Du point de vue des salariés suisses, il existe une troisième explication possible, qui serait toutefois moins réjouissante : les femmes ont été plus touchées par la crise corona que les hommes. Elles sont plus susceptibles de chercher des emplois à temps partiel que les hommes.

Les emplois les plus recherchés ne sont pas les emplois les plus recherchés

L'analyse des données a révélé une autre divergence : ce dans quoi les demandeurs d'emploi aimeraient travailler n'est pas ce qui est le plus demandé sur le marché du travail. Ainsi, les emplois à temps partiel les plus recherchés étaient de loin ceux du nettoyage des bâtiments (un bon 46 000), mais le marché du travail avait surtout besoin de travailleurs dans le secteur de la santé : les infirmiers spécialisés (environ 4 300), suivis des aides-soignants (1 300). Les médecins et les assistants médicaux sont également très demandés. Parmi les emplois à temps partiel les plus recherchés, les infirmiers n'arrivent qu'en dixième position (un peu moins de 12 000).

La situation était similaire pour les emplois de bureau et d'assistant administratif : Environ 33 000 personnes étaient à la recherche d'un emploi à temps partiel dans chacune de ces professions, les emplois de bureau apparaissant à la septième place des emplois à temps partiel annoncés (un peu moins de 300 emplois), tandis que les emplois administratifs ne figurent pas dans le top 10.

Les emplois d'infirmières doivent devenir plus attrayants

Le fait qu'il y ait une pénurie de personnel dans le secteur de la santé et des soins en cas de pandémie est inquiétant. Il ne suffit pas d'applaudir les réalisations extraordinaires des infirmières et de retourner ensuite aux affaires courantes. Ces personnes méritent enfin une meilleure reconnaissance de leur travail qualifié sous la forme d'un salaire plus élevé - comme le demande l'initiative sur les soins infirmiers. Selon un sondage réalisé par l'institut gfs à la fin de l'année dernière, une majorité de la population en Suisse est également de cet avis.

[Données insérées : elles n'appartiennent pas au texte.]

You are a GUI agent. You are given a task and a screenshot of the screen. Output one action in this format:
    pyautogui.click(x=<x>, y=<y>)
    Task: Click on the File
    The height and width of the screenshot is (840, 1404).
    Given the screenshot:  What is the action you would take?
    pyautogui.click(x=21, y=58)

En termes de salaires dans le secteur des soins, la Suisse fait très mauvaise figure par rapport aux autres pays, comme le montre un classement de l'OCDE (Organisation de coopération et de développement économiques). Le salaire moyen du personnel infirmier dans les hôpitaux est comparé au salaire moyen du pays concerné. Si les infirmières du Chili, le pays le plus performant, gagnent 184 % du salaire moyen, la moyenne des pays de l'OCDE est encore de 115 %. En Suisse, par contre, le chiffre est d'un maigre 85%. Cette valeur est, par exemple, nettement dépassée par notre pays voisin, l'Allemagne, avec 113 %.

Il faut davantage de postes de loisirs

"La faible augmentation du nombre d'emplois à temps partiel ouverts montre qu'il est encore nécessaire de sensibiliser à la question du travail à temps partiel. C'est la conclusion que tire Jobchannel de son enquête. Employés Suisse ne peut qu'être d'accord avec cela. Les employeurs doivent faire preuve de plus de souplesse en ce qui concerne la création de postes à temps partiel. S'ils créent davantage de postes à temps partiel et font ainsi mieux coïncider l'offre et la demande, ils luttent aussi activement contre la pénurie de travailleurs qualifiés.

A propos, pour les emplois à temps partiel, il existe la plateforme d'emploi TeilzeitKarriere.ch, qui a été reprise par Jobchannel. C'est la meilleure preuve que le travail à temps partiel et une carrière ne doivent pas être incompatibles.